The title Be Ye As A Brazen Wall is a motto of the McLeods. This family reference is supported by the piper’s lament to one of the McLeod chiefs that plays on the music boxes every time the cabinet doors are opened and the mechanism is activated.
We descended perhaps a dozen steps and came into a corridor on whose sides there were some horizontal niches such as I was later to see in many catacombs. But now I was entering an ossarium for the first time, and I was very much afraid. The monks' bones had been collected there over the centuries, dug from the earth and piled in the niches with no attempt to recompose the forms of their bodies. Some niches had only tiny bones, others only skulls, neatly arranged in a kind of pyramid, so that one would not roll over another; and it was a truly terrifying sight, especially in the play of shadows the lamp created as we walked on. In one niche I saw only hands, many hands, now irrevocably interlaced in a tangle of dead fingers. I let out a cry in that place of the dead, for a moment sensing some presence above, a squeaking, a rapid movement in the dark.

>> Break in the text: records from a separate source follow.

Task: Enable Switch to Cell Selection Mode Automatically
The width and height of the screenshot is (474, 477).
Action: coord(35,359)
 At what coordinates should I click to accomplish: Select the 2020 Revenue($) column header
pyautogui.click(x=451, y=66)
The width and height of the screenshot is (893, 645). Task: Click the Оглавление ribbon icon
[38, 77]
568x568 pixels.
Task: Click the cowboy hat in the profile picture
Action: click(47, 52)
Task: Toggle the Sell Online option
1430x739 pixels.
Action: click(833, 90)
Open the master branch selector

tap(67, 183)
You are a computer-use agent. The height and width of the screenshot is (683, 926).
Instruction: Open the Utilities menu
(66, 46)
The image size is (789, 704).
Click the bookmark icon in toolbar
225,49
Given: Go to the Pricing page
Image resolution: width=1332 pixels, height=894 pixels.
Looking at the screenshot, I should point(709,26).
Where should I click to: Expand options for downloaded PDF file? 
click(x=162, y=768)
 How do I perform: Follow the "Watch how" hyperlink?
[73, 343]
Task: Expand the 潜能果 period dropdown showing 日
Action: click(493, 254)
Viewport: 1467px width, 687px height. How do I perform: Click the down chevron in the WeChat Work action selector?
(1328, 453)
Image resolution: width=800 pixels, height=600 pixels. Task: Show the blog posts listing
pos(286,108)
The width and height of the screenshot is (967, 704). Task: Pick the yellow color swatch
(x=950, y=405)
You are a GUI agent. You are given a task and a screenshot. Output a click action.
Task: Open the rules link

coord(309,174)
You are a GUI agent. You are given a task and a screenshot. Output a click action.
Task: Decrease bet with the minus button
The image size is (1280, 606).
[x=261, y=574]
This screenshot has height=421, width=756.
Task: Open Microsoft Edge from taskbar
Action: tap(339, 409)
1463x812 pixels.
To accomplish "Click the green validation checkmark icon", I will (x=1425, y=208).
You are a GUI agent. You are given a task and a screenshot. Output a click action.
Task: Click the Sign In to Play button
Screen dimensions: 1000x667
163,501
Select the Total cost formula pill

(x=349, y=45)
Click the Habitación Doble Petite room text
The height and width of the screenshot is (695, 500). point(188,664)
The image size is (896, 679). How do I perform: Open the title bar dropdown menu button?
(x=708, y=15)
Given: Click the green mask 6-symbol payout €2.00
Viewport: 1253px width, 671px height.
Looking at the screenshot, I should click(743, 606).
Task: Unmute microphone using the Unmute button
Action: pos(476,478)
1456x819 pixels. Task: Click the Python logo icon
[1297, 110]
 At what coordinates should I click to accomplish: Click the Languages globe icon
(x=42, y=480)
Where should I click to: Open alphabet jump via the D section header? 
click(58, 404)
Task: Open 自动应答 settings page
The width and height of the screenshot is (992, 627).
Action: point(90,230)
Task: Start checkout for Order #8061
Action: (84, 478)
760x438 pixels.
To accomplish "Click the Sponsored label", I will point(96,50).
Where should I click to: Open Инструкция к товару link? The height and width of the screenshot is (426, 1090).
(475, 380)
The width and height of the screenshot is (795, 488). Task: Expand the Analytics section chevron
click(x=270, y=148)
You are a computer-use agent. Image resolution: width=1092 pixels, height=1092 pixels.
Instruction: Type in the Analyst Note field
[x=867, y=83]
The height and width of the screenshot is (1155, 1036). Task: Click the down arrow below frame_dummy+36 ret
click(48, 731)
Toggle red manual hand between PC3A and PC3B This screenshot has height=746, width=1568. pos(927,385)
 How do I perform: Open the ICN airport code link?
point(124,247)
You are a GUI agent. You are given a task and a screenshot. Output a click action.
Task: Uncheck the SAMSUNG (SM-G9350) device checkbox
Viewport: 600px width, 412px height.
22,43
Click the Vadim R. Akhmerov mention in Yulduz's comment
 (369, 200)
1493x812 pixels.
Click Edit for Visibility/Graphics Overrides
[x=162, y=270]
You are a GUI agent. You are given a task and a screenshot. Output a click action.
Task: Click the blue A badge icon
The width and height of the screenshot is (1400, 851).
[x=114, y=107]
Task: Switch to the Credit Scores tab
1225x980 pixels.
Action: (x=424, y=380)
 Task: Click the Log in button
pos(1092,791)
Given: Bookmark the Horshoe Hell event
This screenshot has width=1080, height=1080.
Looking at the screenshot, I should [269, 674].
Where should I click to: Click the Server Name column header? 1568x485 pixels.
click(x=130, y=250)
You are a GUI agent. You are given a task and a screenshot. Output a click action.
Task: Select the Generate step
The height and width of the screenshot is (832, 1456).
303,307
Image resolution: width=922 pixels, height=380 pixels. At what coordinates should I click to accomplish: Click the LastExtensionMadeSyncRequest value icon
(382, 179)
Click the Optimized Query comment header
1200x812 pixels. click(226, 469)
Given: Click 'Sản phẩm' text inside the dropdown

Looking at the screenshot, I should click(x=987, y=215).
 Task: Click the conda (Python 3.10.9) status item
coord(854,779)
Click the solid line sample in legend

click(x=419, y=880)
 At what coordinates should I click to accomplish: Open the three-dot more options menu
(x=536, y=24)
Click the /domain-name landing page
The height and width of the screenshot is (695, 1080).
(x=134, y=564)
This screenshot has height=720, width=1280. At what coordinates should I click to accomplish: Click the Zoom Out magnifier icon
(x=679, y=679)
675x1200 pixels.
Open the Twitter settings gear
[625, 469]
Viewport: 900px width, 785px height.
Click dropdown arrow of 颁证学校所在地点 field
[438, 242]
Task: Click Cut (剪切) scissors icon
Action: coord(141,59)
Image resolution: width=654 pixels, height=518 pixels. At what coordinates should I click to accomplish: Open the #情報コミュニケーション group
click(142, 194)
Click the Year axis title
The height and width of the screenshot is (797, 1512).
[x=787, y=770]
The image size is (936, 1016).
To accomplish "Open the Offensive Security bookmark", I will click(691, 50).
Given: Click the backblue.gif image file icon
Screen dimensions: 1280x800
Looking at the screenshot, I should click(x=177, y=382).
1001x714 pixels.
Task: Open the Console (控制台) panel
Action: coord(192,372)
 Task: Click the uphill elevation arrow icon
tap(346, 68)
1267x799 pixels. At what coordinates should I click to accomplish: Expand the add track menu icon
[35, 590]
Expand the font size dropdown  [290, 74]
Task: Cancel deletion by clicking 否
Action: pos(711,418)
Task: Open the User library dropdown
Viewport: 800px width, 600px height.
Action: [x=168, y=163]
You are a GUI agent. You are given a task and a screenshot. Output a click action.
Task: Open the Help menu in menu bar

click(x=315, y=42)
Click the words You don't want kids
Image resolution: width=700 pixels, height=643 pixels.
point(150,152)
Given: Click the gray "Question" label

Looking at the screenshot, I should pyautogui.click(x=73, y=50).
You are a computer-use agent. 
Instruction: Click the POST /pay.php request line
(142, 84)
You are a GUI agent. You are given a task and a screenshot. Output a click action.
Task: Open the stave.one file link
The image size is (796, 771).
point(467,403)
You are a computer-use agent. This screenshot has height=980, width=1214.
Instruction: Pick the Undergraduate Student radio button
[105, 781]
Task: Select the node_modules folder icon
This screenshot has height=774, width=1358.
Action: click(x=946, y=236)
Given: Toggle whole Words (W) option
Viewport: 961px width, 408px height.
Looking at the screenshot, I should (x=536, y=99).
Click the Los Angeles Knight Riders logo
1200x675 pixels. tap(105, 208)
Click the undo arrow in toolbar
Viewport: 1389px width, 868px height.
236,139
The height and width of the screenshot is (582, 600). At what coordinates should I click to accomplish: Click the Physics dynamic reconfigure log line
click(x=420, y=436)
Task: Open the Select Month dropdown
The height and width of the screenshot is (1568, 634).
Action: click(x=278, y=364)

Umberto Eco The Name of the Rose
The clothesline and house on display in Be Ye As A Brazen Wall is ultimately revealed, in the bottom row of cabinets, to have its foundations on the literal body of the ancestor. The idea of the land as a figure is found in both Maaori and Paakeha cultural traditions. For Maaori the land is Papatuanuku, separated, in an act of destruction and creation by Tane, from Ranginui, the sky. Within Paakeha cultural traditions, the land is often formulated as a supine female, awaiting an act of (psychic) penetration or joining with the (usually male) spectator. McLeod's purpose in representing the land as a body is different, less about possession, or, at least, a different formulation of possession, since the territory McLeod describes is not a literal geography, but a psychological one. The ancestor is the territory of spoken and unspoken desires and commands, what McLeod calls a family's 'collective wish for being', created out of generations compressed in time like geological strata. The body of the ancestor underlies everything we do, and represents both nature and nurture, genetic codes and codes of behaviour given form in mottos and family sayings that travel down the generations.
This is no easy confrontation with the spoken and unspoken wishes of the past, some of which, like a surname, are visible, and some of which, unnamed or articulated, may act upon us without recognition. Ultimately, Be Ye As A Brazen Wall is a kind of mausoleum, in which generations (five figures standing, only partially constructed from heads, hands and feet; and five figures lying down, compressed in the bottom row of cabinets; groups of five figures who move mechanically in each cabinet) are entombed, laid, as the phrase goes, to rest. But they don't rest, and they are not out of sight. Again the bodies of the past seek to intrude on the present, their effects as much a kind of haunting as a statement of genetic and cultural possibilities.